#### [RECORDED INFORMATION]
● ● ●

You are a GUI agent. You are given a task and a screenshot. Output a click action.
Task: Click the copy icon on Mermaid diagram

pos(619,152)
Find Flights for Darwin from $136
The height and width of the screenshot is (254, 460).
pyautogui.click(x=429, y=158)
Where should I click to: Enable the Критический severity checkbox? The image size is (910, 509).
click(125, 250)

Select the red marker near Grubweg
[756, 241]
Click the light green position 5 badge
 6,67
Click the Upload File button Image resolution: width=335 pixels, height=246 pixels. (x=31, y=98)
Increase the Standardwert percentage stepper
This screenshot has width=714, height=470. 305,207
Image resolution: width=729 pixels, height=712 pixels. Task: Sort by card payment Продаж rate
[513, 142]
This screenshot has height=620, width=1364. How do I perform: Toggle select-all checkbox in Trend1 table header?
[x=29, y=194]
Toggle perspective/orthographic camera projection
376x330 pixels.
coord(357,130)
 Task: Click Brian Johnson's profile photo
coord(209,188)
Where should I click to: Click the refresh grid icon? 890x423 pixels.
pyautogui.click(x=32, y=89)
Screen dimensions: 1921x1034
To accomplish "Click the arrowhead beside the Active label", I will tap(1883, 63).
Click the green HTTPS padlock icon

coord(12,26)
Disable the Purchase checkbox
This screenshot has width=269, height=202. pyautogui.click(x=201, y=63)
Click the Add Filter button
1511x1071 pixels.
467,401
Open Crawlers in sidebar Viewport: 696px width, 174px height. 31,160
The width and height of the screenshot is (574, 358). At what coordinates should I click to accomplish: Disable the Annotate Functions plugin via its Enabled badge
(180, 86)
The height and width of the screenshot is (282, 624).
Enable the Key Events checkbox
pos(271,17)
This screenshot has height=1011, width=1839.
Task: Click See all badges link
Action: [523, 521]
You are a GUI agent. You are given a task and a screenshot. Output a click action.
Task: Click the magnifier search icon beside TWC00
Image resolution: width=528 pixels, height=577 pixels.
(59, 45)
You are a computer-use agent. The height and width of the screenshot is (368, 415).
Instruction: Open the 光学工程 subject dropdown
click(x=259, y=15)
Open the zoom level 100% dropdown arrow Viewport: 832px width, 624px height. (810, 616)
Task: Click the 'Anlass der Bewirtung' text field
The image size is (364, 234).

● ● ●

#### [GIVEN EXERCISE]
Extract every line of the rows above that contains the string "Toggle". Matching is case-sensitive.

#### [COMPLETE RESPONSE]
This screenshot has height=620, width=1364. How do I perform: Toggle select-all checkbox in Trend1 table header?
Toggle perspective/orthographic camera projection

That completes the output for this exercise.